ISBN 978-0-89089-050-9

In the 1930s and 1940s, Scottish-born Helen Duncan claimed to be a physical medium bringing comfort to the bereaved. The wartime British Government considered her at best a fraud preying on the grief of thousands of citizens, at worst a spy for Germany. In 1944, under a 1735 statute prohibiting the practice of witchcraft, the British government brought Duncan and three of her associates to trial where they were prosecuted and convicted.

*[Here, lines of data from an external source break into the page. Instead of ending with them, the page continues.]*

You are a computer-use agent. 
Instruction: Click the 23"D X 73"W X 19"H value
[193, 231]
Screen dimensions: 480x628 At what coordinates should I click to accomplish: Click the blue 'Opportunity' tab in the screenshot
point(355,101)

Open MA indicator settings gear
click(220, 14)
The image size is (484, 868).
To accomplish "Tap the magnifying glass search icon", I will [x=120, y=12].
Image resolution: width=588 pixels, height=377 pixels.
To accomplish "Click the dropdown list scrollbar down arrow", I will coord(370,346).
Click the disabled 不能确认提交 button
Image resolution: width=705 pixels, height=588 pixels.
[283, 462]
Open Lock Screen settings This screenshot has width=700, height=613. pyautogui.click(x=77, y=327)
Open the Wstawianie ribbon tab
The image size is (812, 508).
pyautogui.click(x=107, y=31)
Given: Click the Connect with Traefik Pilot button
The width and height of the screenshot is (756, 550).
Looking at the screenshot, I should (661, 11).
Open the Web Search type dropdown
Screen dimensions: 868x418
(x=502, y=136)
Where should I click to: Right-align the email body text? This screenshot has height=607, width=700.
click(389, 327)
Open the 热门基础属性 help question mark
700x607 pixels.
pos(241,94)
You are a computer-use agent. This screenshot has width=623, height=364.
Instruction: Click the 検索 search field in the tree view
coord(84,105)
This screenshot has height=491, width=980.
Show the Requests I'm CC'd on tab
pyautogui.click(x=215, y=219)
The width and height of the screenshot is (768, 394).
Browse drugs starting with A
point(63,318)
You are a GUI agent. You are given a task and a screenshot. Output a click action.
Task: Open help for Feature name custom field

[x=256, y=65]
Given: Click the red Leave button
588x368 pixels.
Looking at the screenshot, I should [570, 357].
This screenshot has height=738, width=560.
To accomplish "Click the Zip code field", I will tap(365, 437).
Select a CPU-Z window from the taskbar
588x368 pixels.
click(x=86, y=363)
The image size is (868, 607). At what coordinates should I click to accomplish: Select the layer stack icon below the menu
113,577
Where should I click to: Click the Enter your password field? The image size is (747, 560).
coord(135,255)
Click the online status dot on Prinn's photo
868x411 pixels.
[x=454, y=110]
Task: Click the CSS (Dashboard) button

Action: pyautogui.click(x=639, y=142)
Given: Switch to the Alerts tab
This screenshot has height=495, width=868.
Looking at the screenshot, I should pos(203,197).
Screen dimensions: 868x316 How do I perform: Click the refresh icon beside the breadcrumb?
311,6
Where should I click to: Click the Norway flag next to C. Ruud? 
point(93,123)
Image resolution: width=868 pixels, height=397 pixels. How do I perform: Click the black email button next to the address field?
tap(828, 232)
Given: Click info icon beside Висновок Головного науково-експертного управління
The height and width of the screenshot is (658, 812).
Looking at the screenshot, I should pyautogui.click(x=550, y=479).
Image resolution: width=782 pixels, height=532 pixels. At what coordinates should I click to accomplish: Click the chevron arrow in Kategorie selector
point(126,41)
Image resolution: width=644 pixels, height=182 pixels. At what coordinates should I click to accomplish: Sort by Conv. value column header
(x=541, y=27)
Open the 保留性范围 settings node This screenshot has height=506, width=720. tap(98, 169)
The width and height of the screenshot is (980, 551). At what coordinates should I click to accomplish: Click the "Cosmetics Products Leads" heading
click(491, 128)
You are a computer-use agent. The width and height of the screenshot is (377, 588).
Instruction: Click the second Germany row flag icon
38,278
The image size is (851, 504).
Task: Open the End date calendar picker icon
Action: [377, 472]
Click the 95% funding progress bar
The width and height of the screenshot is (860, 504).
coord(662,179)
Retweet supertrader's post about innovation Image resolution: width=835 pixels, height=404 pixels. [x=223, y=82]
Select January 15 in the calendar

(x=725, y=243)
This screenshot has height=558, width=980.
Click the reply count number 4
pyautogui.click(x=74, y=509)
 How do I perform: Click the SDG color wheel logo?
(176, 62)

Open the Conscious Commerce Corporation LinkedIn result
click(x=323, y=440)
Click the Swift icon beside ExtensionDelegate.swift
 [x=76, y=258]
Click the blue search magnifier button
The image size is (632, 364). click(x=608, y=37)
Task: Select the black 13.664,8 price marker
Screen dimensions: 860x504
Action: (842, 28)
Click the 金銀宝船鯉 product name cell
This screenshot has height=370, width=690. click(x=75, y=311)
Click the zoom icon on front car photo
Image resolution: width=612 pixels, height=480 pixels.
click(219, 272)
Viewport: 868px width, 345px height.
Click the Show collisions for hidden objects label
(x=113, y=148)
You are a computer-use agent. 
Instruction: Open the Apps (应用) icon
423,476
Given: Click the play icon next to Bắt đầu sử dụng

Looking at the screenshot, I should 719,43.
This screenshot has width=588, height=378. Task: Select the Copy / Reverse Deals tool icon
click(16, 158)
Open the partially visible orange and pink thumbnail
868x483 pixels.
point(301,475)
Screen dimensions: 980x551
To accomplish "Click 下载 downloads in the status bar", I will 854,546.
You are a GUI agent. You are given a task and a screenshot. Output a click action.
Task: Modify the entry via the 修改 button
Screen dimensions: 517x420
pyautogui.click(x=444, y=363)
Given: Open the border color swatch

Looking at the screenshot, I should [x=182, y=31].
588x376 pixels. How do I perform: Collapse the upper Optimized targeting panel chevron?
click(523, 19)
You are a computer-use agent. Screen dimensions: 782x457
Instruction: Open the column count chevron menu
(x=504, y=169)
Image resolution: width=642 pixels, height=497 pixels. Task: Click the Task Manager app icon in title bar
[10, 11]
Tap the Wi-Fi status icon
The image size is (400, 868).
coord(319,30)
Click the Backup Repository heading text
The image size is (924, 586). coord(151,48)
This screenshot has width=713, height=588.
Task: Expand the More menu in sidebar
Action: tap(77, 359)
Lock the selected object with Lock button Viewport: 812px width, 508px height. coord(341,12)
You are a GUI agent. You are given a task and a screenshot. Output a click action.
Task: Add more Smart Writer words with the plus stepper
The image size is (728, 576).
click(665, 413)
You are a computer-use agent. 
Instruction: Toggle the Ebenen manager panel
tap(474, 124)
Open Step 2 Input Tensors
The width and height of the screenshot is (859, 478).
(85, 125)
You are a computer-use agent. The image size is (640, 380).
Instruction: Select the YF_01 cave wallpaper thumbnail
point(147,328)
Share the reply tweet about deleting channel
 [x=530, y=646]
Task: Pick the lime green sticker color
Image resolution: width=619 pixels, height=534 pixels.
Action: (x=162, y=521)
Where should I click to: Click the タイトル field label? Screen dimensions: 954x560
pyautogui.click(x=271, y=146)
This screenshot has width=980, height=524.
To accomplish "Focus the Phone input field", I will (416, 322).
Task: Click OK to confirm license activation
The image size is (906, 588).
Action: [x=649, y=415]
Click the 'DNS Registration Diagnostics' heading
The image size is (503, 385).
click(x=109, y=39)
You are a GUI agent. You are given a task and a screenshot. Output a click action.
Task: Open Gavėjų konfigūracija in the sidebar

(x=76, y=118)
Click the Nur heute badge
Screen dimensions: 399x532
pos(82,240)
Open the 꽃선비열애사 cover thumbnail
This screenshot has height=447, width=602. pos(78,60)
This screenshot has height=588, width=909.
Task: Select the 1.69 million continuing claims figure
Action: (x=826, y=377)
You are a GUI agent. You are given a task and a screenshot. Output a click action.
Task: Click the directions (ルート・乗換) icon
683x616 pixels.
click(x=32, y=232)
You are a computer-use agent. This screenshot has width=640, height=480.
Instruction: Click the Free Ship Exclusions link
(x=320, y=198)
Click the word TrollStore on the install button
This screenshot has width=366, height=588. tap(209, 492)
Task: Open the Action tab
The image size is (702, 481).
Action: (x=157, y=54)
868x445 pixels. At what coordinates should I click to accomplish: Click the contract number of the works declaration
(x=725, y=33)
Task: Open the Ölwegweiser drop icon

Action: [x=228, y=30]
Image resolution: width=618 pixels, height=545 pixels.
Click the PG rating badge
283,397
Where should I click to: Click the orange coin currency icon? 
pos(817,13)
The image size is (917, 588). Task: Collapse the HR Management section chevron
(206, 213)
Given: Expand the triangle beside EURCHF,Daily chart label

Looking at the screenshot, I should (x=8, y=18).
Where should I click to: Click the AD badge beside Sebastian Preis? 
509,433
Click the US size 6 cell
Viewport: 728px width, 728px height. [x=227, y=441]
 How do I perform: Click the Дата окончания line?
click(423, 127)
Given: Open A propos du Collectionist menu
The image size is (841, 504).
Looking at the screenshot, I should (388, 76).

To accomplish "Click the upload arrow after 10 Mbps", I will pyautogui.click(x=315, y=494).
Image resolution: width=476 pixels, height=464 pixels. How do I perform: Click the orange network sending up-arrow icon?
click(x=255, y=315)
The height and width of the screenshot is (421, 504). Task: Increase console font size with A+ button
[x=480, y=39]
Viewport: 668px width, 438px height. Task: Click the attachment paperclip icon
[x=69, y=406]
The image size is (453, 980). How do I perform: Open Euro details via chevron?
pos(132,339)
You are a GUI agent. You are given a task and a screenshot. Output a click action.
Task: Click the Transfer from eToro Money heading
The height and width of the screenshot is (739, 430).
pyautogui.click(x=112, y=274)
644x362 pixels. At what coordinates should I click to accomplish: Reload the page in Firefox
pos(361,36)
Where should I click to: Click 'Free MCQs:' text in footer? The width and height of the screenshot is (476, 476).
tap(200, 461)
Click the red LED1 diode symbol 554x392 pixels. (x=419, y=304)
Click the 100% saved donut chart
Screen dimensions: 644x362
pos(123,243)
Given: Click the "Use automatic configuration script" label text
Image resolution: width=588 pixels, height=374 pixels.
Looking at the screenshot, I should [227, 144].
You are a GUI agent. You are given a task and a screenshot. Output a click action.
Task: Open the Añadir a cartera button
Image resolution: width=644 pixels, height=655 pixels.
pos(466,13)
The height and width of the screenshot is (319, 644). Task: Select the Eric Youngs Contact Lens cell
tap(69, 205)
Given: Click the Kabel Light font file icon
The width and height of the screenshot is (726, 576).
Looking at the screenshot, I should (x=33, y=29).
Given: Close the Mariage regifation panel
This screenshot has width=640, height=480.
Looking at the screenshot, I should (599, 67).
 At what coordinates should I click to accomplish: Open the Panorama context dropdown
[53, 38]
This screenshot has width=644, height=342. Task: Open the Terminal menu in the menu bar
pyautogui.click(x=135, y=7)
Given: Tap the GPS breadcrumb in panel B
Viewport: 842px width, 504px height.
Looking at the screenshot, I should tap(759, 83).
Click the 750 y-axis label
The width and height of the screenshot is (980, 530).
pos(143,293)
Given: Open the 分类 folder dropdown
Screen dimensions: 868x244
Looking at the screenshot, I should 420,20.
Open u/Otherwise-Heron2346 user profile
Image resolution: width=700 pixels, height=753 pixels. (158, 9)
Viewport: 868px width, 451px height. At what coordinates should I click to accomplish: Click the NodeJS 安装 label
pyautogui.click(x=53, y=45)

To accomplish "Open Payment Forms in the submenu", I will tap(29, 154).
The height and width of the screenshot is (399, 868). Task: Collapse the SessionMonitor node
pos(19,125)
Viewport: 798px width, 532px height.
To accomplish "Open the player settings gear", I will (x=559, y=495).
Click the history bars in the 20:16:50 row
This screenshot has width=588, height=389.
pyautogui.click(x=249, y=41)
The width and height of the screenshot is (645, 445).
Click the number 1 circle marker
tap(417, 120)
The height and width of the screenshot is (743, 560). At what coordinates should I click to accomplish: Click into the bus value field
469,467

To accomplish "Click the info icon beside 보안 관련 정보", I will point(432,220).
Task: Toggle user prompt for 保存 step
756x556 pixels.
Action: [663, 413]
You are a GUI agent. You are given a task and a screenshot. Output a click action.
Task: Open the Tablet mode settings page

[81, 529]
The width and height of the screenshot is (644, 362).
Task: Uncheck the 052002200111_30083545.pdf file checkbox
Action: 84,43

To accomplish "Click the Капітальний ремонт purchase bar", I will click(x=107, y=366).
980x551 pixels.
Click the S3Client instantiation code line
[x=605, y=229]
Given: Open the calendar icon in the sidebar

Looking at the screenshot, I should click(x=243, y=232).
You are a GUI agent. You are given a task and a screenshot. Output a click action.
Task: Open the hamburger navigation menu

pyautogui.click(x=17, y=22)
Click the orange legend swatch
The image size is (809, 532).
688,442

The trial and appeal were quite sensational. Supporters of Mrs. Duncan believed she was being persecuted for her religion; supporters of the government believed she was rightly convicted for taking advantage of the public. Since the mid-1990s, the debate has begun again, with calls for Mrs. Duncan's posthumous pardon from believers who maintain that she was wrongly convicted and imprisoned. This book examines the charge that Mrs. Duncan was the victim of religious persecution and that the law was misapplied. It also discusses justifications for statutes such as the original Witchcraft Act (repealed in 1951) and for legislation that regulates or prohibits the practice of unorthodox religious beliefs. Corcos also analyzes the conduct of the trial, the legal arguments advanced, and the public and Parliamentary reaction to Duncan's conviction, putting in perspective the balances that societies set between freedom of belief and the necessity to protect the public from fraud.